Come acquisire la qualifica professionale di coach?

Vi serve una guida facile e chiara su come diventare coach? Innanzitutto, iniziamo con il definire cos’è il coaching. Il coach è una figura professionale in crescita, protagonista di un percorso compiuto congiuntamente con il cliente per permettere allo stesso di rendere al massimo sia nella vita privata che in quella lavorativa.
Infatti con il supporto del coach il cliente impara e mette in pratica le tecniche e i meccanismi “how to do” che gli consentiranno di esprimere al meglio tutte le proprie qualità.

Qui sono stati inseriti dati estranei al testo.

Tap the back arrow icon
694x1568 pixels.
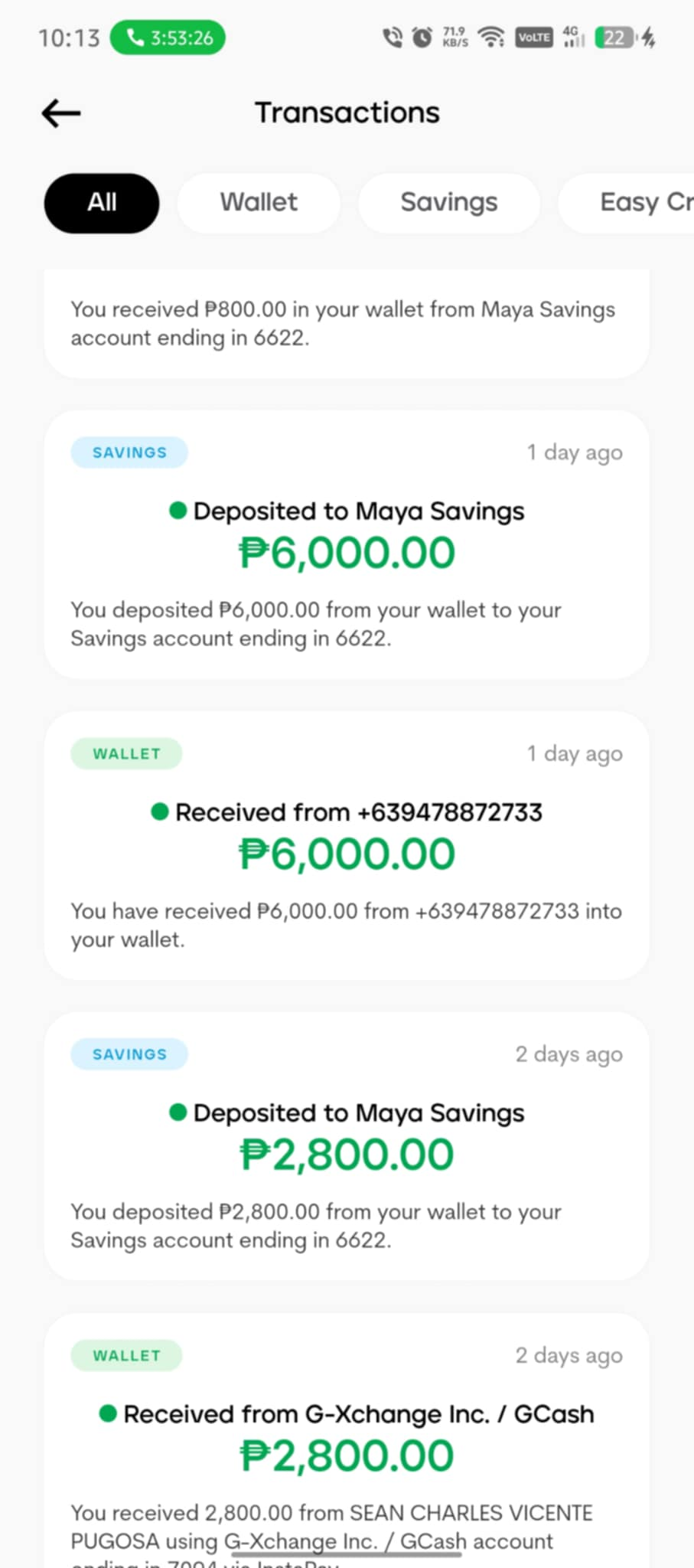point(61,113)
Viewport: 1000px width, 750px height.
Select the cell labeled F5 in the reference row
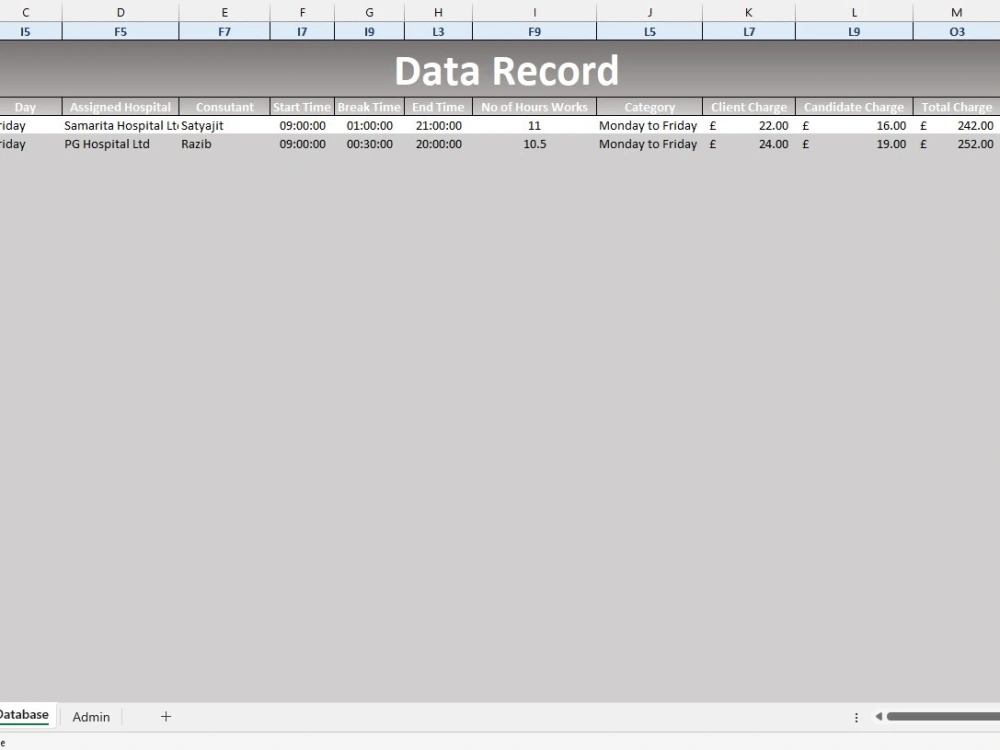click(x=120, y=31)
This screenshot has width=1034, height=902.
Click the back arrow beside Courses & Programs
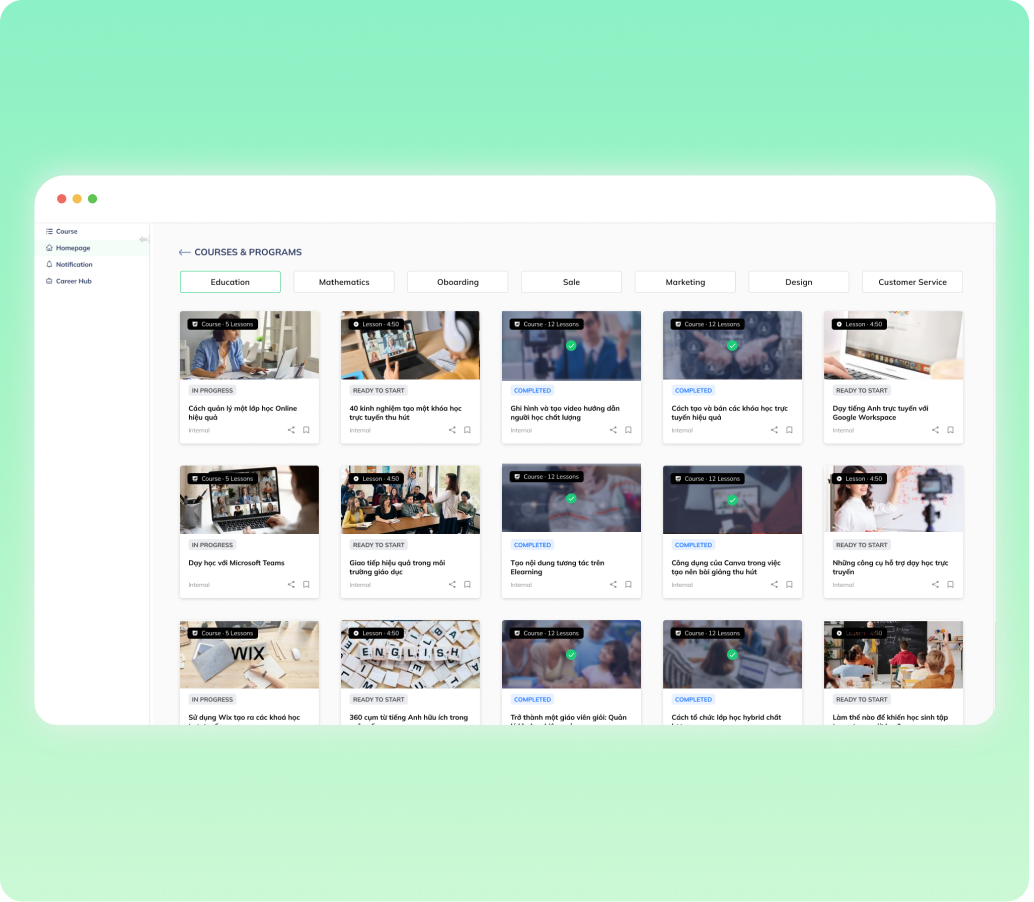point(184,253)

Nel corso degli ultimi anni si sono diffuse a macchia d’olio scuole più o meno conosciute ( e affidabili) che preparano per esercitare la professione di coaching, ma come districarsi in questa jungla selvaggia? Ecco qui una guida in quattro punti distinti, semplice ed efficace.

 

Istruzioni

  1. Come prima cosa, documentati sul passato della scuola per coach a cui ti stai rivolgendo, per capire esattamente qual è la frequenza media di persone, quali risultati hanno ottenuto e quanto è stato importante l'apporto formativo fornito dalla scuola stessa. Per fare ciò, chiedi semplicemente di poter parlare con qualche persona che ha già concluso un corso in quella scuola. Da questa persona fatti anche aiutare per capire esattamente il corso relativo a quale ambito di coaching sei realmente interessato a seguire, basandoti anche sullo specifico settore di tuo interesse.

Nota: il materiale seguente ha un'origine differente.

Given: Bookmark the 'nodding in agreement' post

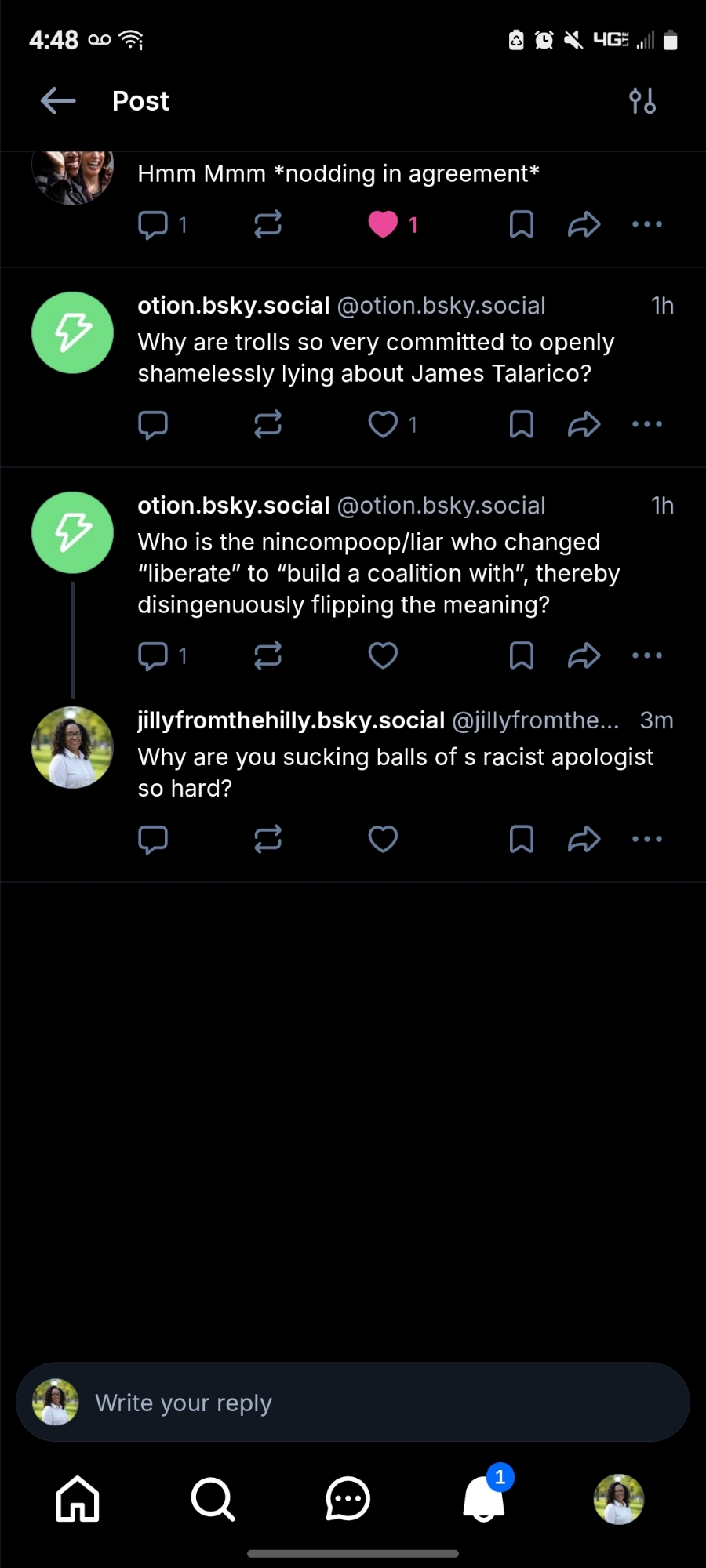Looking at the screenshot, I should pos(522,224).
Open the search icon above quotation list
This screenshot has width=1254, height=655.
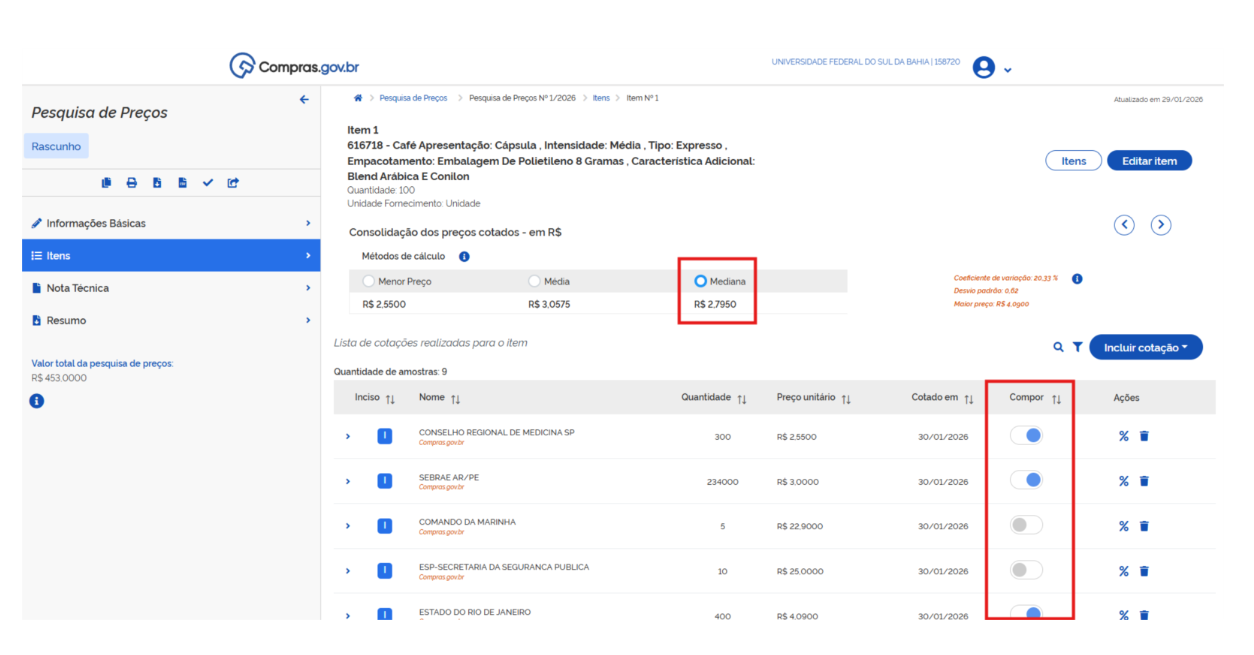1058,347
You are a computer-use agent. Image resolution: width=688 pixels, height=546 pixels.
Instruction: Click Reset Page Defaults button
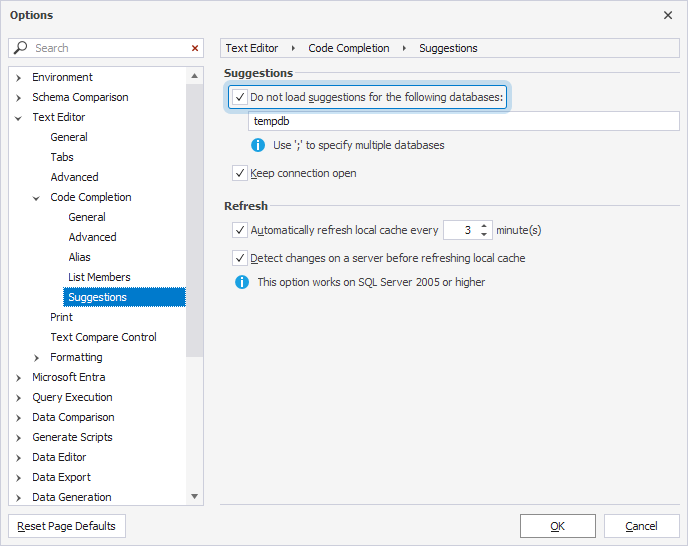tap(67, 526)
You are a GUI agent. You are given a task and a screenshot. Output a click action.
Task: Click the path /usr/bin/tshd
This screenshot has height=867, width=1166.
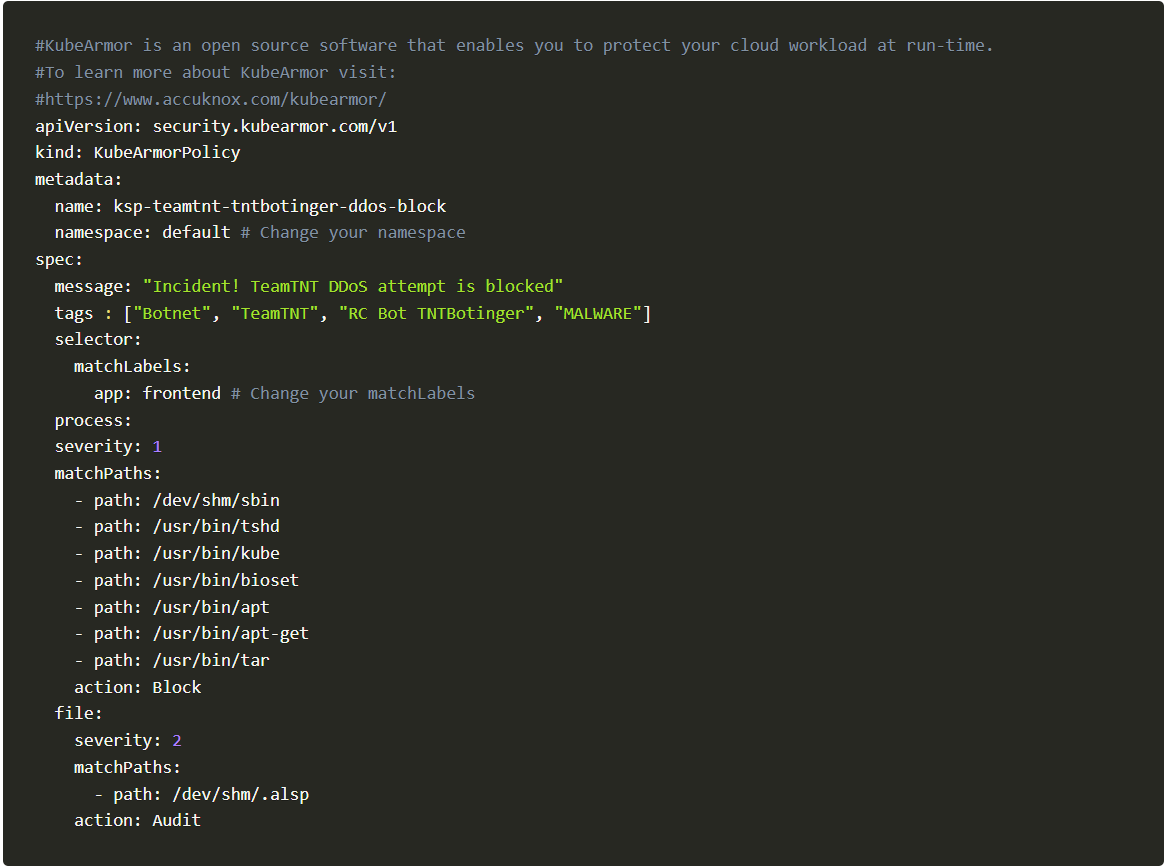click(x=216, y=527)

  2. Parliamo subito di certificazione. E' importante comprendere immediatamente se questa scuola ti offre già una certificazione ICF al termine del corso, sottoponendoti ad un esame, oppure prepara solo all'esame, che poi dovrai sostenere per conto tuo, e non meno importante, valutare quanto le credenziali che questa scuola, al superamento dell'esame, siano più o meno utili per la professione. Per questo si deve soprattutto valutare che tutti i trainer, ed in primis il titolare, siano anche'essi in possesso di certificazione: senza fondamenta non si può costruire una casa! Informati anche sul supporto che la scuola garantisce dopo il superamento dell'esame finale, perchè sembra banale, ma non tutte le scuole offrono questo servizio.

  3. Scegli il programma del corso che meglio si adatta alla tua persona: vengono infatti distintamente offerti corsi di gruppo, telefonici, con il supporto di sistemi di e-learning, oppure ancora su cross-platform che interconnettono diversi metodi. Dopo aver deciso, tuttavia, dai anche uno sguardo approfondito ai costi del corso: non sempre, infatti, il corso riportato sul depliant o sulla brochure è quello che poi dovrai sborsare per pagarti il corso. Potrebbero non essere compresi eventuali trasferimenti, o pernottamenti in località esterne alla base scolastica per eventuali incontri-seminari. Anche riguardo alla politica finanziaria della scuola vanno spese due parole: molte società che offrono corsi a prezzi più bassi dei concorrenti, ad esempio, pretendono un pagamento anticipato e non garantiscono il rimborso in caso di cancellazione del corso o rinuncia da parte tua.

  4. Se la scuola offre la possibilità di sostenere un'esame al termine del corso per ottenere una certificazione, quanto ti potrebbe costare? Non sempre infatti le persone che si iscrivono ad un corso per coaching tengono conto di questo fattore, e se si considera che per ottenere la certificazione bisogna necessariamente accumulare un monte ore di esperienza prima di poter accedere all'esame, questa cifra potrebbe anche non essere più tanto indifferente (informazioni disponibili sul sito www.coachfederation.it e www.coachfederation.org ).